[Milsurplus] Those P-39s Still in the Crates...

Todd, KA1KAQ ka1kaq at gmail.com
Fri May 5 22:10:01 EDT 2017


Not long ago we had a chat on here about surplus property disposal
post-WWII and I mentioned a friend telling me about new, never uncrated
P-39s still sitting. Someone had asked where and said that it was a myth
that had circulated for years and likely not true. I said I'd check into it
when time allowed.

Well, I just got off the phone with oz ex-pat and friend Gary and got more
details. The call was about old cars but eventually drifted to warbirds,
radio gear, and so on. I asked him again about the P-39s and he quickly
replied "Oh - those are on Goodenough Island, Papua New Guinea. Just north
of Ferguson Island. Still there. That whole area is stinking with stuff,
still"

He then told me some stories about a friend of his named Charles Darby who,
along with another fellow, organized the retrieval of a large number of
airframes from the area for a fellow named David Tallichet in the 1971-72
time frame. Charles wrote the book 'Pacific Aircraft Wrecks and Where to
Find Them'.

Now, it seems Charles likes WWII aircraft and their associated gear and
ended up with some 70-90 tons of it from gov't auction which Gary helped
him sort and store. Some interesting pieces he mentioned from IFF gear to
the radar equipment used in the B-24M, of which apparently only a couple
dozen were made. A special model used for Radar bombing, he said. Was news
to me. I'd only ever heard of the small number of ferret aircraft B-24s.
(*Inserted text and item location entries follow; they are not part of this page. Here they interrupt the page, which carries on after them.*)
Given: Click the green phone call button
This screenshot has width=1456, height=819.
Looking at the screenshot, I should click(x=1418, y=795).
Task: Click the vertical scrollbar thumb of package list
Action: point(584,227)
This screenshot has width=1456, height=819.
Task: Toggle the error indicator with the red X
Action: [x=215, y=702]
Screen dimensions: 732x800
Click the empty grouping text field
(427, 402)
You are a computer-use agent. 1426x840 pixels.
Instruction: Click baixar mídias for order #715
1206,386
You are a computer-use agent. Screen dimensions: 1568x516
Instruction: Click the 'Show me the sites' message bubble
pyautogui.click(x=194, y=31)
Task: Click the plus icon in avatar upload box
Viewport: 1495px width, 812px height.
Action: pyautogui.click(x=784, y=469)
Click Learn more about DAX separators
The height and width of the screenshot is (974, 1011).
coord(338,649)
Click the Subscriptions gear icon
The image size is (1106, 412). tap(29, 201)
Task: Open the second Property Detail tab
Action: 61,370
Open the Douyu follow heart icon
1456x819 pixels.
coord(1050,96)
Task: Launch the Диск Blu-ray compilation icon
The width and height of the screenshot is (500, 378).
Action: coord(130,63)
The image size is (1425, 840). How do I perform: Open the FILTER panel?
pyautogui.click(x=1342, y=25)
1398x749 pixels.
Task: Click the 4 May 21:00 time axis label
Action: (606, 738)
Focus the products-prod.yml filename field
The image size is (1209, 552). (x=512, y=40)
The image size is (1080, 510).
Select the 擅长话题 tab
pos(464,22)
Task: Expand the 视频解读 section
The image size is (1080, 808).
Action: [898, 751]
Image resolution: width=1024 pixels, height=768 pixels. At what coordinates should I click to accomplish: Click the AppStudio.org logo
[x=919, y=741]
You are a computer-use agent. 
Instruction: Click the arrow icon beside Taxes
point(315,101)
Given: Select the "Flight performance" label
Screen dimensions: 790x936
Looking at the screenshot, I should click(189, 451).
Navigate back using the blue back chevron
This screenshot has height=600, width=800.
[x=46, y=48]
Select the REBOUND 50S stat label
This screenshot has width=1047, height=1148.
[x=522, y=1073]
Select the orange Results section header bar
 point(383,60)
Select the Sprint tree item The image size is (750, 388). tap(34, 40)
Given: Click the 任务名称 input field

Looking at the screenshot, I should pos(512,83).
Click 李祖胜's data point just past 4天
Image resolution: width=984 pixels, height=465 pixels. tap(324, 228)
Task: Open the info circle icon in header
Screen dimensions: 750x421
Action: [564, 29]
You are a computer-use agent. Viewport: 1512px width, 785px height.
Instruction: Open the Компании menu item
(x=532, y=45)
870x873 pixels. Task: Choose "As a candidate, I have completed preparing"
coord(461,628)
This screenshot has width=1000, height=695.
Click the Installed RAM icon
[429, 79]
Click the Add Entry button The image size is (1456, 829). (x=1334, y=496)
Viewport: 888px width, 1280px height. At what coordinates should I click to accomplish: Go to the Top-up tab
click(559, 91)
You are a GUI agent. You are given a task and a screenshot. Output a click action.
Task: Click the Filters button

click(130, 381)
Gary ended up with about a ton of the equipment too, including some IFF and
radar gear. He also mentioned having owned and seen numerous....TR5034(?)
radio sets from WWII with service tags from the 70s & 80s on them, the
latest being 1984 and apparently fitted to F-111s flown by the RAAF. Sounds
crazy, I know. And I probably messed up the set number, too.

He told me about working at a restoration center on an airbase in or just
outside Brisbane where they brought in a A-20 Boston (Havoc) bomber
retrieved from a swamp in New Guinea still in good shape. And about a place
off Sydney where the military dumped some 3000 aircraft after the war in
very deep water. He said an expedition to the site in the early 2000s with
an unmanned submersible yielded video inside cockpits in which he said the
gauges were still easily readable.

Then he mentioned another dumping site off Brisbane with about 700
aircraft, mostly Hellcats and Corsairs. He said occasionally some vessel in
the local fish fleet will snag one and rather than cut their expensive
nets, they drag it back and leave it on the shore. Water is warmer and not
as deep, so corrosion is bad - except for steel parts, which he said often
look like they could be plucked off and used on another plane.

We discussed exploding sodium-filled exhaust valves from Roll Royce Merlin
engines (the Packard variant didn't use them) and other fun stuff like the
Sperry automatic sighting system for the Martin upper turret. Our 15 minute
phone call that started around 7:30 ended just after 9PM. The wife and
daughter are in Florida visiting family, so I'm off the leash for a few
days. It was a fun call.

Figured I should share as much as I could before I sleep and forget 90%.